• [Exercise aim]:
Your answer should reproduce every line of the material in which the word "gear" occurs.

• [Data extract]:
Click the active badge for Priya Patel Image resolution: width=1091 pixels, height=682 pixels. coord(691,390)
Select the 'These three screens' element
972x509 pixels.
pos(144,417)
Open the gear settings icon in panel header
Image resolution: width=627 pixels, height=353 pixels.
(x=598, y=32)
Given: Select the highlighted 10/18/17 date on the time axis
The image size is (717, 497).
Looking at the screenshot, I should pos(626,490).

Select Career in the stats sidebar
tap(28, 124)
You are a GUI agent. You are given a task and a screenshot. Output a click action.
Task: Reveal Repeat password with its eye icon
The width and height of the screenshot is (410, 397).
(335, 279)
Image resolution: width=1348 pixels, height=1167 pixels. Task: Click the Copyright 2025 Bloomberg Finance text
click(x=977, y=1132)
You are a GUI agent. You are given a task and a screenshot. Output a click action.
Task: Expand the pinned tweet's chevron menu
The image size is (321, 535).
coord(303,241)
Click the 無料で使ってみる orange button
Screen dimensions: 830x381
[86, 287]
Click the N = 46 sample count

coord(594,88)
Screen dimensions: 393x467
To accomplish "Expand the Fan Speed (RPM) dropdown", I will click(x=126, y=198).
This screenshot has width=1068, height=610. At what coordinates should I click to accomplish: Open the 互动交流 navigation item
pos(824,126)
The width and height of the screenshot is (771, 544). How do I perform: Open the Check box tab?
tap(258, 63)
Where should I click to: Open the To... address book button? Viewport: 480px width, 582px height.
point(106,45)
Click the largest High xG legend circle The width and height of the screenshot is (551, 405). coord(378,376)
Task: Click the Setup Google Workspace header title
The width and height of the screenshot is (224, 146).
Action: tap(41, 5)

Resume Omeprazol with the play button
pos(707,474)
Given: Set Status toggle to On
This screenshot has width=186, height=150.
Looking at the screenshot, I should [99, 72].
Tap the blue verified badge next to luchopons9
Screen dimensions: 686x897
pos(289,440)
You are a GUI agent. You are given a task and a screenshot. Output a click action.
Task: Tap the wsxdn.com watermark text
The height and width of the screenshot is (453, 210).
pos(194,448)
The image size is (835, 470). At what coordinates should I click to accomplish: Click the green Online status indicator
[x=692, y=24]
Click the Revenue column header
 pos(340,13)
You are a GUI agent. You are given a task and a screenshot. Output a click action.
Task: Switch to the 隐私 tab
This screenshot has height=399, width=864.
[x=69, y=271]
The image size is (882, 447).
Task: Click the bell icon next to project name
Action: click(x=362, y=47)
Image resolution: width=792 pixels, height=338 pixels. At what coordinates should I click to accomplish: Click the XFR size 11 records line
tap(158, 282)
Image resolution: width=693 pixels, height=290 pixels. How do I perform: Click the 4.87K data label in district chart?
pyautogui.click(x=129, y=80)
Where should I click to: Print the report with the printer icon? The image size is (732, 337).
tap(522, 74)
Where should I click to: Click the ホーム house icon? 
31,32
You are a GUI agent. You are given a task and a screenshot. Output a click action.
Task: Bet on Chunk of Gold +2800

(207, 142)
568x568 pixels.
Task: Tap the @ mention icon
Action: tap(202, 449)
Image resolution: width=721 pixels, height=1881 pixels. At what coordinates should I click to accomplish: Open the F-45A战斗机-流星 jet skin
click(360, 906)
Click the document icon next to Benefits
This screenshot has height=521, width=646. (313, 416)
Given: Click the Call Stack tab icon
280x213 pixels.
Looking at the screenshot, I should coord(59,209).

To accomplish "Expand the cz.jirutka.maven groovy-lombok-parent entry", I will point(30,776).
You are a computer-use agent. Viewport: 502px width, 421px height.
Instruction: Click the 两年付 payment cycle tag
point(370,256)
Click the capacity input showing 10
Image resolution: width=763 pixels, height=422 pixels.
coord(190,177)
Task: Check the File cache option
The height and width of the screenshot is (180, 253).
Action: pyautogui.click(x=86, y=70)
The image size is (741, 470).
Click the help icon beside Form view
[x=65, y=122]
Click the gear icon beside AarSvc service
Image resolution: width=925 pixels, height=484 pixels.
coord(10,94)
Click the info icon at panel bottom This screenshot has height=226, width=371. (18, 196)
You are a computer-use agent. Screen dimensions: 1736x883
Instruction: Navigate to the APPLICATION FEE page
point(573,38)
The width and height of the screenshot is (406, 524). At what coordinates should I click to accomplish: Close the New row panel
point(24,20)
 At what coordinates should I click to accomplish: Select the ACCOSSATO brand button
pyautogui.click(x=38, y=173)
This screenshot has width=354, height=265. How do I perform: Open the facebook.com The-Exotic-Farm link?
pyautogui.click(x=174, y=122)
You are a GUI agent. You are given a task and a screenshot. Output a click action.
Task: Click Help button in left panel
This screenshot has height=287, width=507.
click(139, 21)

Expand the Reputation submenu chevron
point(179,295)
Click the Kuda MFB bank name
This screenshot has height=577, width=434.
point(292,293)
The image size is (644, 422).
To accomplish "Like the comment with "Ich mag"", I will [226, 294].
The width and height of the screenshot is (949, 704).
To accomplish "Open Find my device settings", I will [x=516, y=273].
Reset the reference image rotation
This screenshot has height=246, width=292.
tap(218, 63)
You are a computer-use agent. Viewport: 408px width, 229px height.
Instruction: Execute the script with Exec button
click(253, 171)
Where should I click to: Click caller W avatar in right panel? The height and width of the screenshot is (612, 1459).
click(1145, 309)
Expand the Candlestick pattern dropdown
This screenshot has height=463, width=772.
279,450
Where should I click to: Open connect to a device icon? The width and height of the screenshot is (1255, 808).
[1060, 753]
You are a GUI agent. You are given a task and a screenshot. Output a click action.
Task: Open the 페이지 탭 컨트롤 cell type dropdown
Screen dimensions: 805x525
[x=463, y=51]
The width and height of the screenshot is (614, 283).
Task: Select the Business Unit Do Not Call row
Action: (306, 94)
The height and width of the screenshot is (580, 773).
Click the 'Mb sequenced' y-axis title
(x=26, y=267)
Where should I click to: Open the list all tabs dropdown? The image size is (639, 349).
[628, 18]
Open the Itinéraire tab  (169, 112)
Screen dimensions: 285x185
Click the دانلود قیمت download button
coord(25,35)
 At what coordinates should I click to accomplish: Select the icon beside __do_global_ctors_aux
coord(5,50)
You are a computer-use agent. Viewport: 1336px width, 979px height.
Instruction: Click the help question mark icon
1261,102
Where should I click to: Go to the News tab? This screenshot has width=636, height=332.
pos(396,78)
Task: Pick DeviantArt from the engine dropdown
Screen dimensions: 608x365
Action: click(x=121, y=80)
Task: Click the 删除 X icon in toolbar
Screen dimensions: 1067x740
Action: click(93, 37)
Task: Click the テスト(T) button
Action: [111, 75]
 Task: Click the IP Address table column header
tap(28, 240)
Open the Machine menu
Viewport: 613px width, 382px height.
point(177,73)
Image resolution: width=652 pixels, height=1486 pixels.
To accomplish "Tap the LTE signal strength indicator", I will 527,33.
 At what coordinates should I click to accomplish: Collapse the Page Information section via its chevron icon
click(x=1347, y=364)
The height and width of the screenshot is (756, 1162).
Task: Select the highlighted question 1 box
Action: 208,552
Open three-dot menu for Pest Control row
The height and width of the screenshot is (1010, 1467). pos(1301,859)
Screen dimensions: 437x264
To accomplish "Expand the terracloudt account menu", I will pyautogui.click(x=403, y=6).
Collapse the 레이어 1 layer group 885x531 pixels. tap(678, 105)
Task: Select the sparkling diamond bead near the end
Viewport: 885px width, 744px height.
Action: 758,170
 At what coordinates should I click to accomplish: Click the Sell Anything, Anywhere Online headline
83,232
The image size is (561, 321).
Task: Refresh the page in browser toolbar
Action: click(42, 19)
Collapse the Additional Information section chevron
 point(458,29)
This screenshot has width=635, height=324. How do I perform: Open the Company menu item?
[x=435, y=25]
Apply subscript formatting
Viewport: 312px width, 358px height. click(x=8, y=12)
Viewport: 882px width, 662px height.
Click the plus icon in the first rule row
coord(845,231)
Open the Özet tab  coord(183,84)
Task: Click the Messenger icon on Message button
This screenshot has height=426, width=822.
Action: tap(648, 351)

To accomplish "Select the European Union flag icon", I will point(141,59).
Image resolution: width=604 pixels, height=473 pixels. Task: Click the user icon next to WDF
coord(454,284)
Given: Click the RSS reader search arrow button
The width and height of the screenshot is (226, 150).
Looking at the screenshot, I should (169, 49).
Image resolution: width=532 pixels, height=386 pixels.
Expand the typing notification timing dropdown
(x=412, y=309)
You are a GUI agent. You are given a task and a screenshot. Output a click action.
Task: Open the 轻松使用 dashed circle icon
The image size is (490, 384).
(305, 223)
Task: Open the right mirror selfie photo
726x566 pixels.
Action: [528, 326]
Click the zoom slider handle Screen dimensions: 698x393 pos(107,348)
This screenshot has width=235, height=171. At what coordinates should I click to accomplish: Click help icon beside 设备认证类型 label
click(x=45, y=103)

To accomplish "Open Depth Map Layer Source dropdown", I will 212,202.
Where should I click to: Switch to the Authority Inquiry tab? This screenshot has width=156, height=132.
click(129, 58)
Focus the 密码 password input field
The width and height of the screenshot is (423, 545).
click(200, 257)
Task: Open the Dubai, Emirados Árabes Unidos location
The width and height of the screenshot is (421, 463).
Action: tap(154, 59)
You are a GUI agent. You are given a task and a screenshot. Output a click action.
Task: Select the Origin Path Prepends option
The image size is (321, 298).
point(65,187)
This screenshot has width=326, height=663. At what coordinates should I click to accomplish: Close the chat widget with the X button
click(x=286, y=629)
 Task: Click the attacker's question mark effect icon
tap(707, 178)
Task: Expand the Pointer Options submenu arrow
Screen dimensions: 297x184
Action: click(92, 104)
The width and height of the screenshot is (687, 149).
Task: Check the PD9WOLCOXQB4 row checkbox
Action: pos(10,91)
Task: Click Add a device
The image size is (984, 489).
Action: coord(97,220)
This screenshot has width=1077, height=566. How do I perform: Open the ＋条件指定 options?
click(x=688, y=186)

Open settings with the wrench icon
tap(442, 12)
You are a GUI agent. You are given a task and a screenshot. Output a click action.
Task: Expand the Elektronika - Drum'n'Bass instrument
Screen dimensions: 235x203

• [Answer box]:
Open the gear settings icon in panel header
Click the gear icon beside AarSvc service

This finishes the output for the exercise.